Aleshin suffered a concussion, fractured ribs, a broken right clavicle, and chest injuries in the incident, and was initially treated at the nearby Loma Linda University Medical Center before being transported back to Methodist Hospital in Indianapolis. Today, Aleshin was released from the hospital and will continue to undergo rehabilitation in Indianapolis under the direciton of INDYCAR medical consultants Dr. Terry Trammell and Dr. Kevin Scheid.

“I’m feeling better each day. I’m very happy to be back in Indianapolis with my friends and the team. The doctors are taking very good care of me. Everything is going as planned with my recovery, and before you know it I’ll be back behind the steering wheel.” — Mikhail Aleshin, #7 Schmidt Peterson Motorsports

This story has a positive ending for Aleshin who is expected to make a full recovery and will likely return to racing for the 2015 season. This incident as well as others, such as the career-ending collision with the catch fencing by Dario Franchitti at the end of the 2013 season, has INDYCAR considering what Formula 1 has been investigating since Massa took a spring to the head. Is it time for canopies in open-wheel racing? Derrick Walker seems to think so, at least a partial enclosure, according to a recent article at Racer.com by Marshall Pruett.

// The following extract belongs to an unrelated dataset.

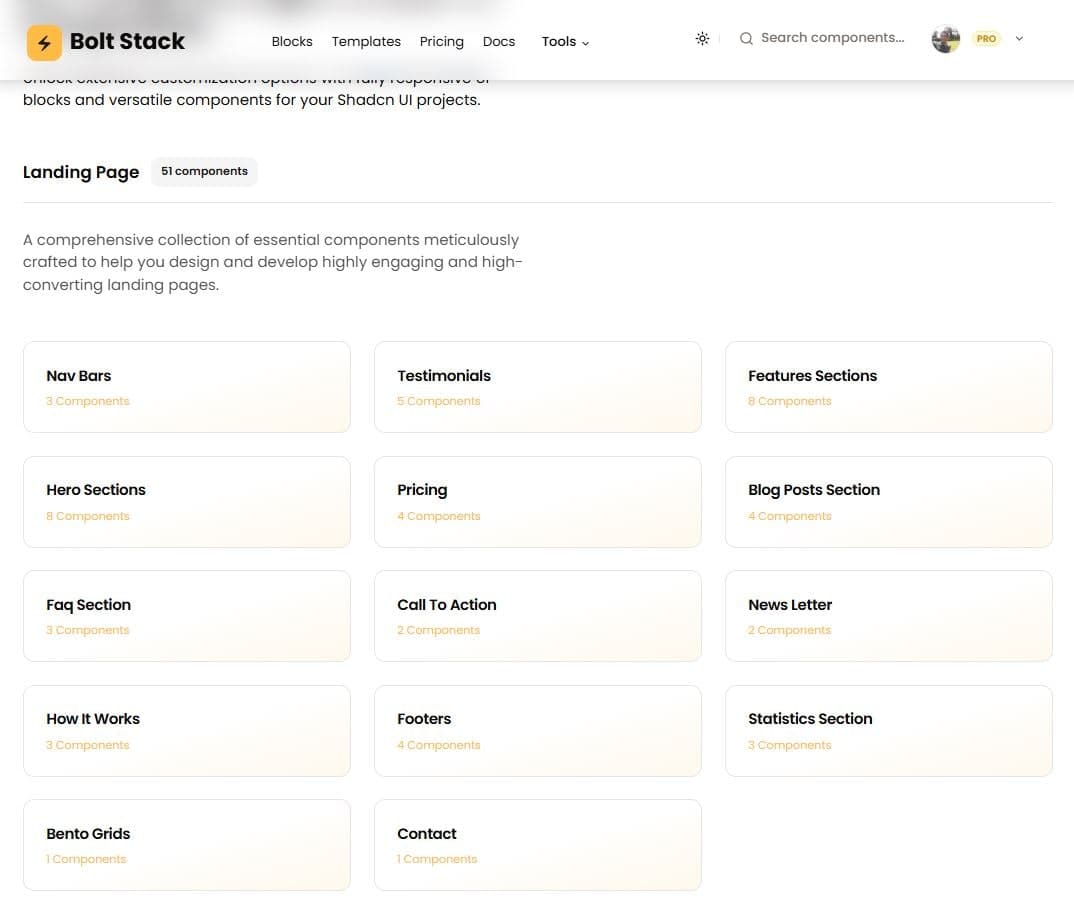Screen dimensions: 1074x902
Task: View the Faq Section components
Action: click(186, 616)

“It’s a lot of work because Formula 1 and many others have tried looking at this issue. It’s not a quick solution just around the corner. I think certainly, if you look at the design of the 2018 car, hopefully, we have something before that, but if you were looking at that design of the 2018 car, you would see that it has a partial canopy. That would definitely be part of what would be the most notable about the car would be it would have that cockpit protection. I think that’s a given.” — Derrick Walker, IndyCar President of Competition

Andretti Autosport driver, Ryan Hunter-Reay, is also firmly behind the idea, and is quick to point out that IndyCar and Formula 1 are last remaining top racing series in which the driver’s head is exposed. Although a canopy won’t alleviate the serious injury risk experienced by Aleshin and Franchitti in the newest IndyCar chassis, Dallara’s DW12, it would minimize the risk of a head-to-pole collision such as Wheldon suffered, and the head-to-debris collision that Massa suffered. Is it time that we consider Adrian Newey’s X1 concept? I know that many would consider a canopy tantamount to apostasy, much like many considered the insane notion of putting the engines in the rear of the car heretical, but I think that its time has come. Le Mans prototypes, Top Fuel dragsters, and the ever sketchy unlimited hydroplanes all now sport canopies to protect their pilots. Perhaps it’s time for us to put away our nostalgia and consider the safety of the drivers who risk it all so that we may have some entertainment on Sunday afternoons.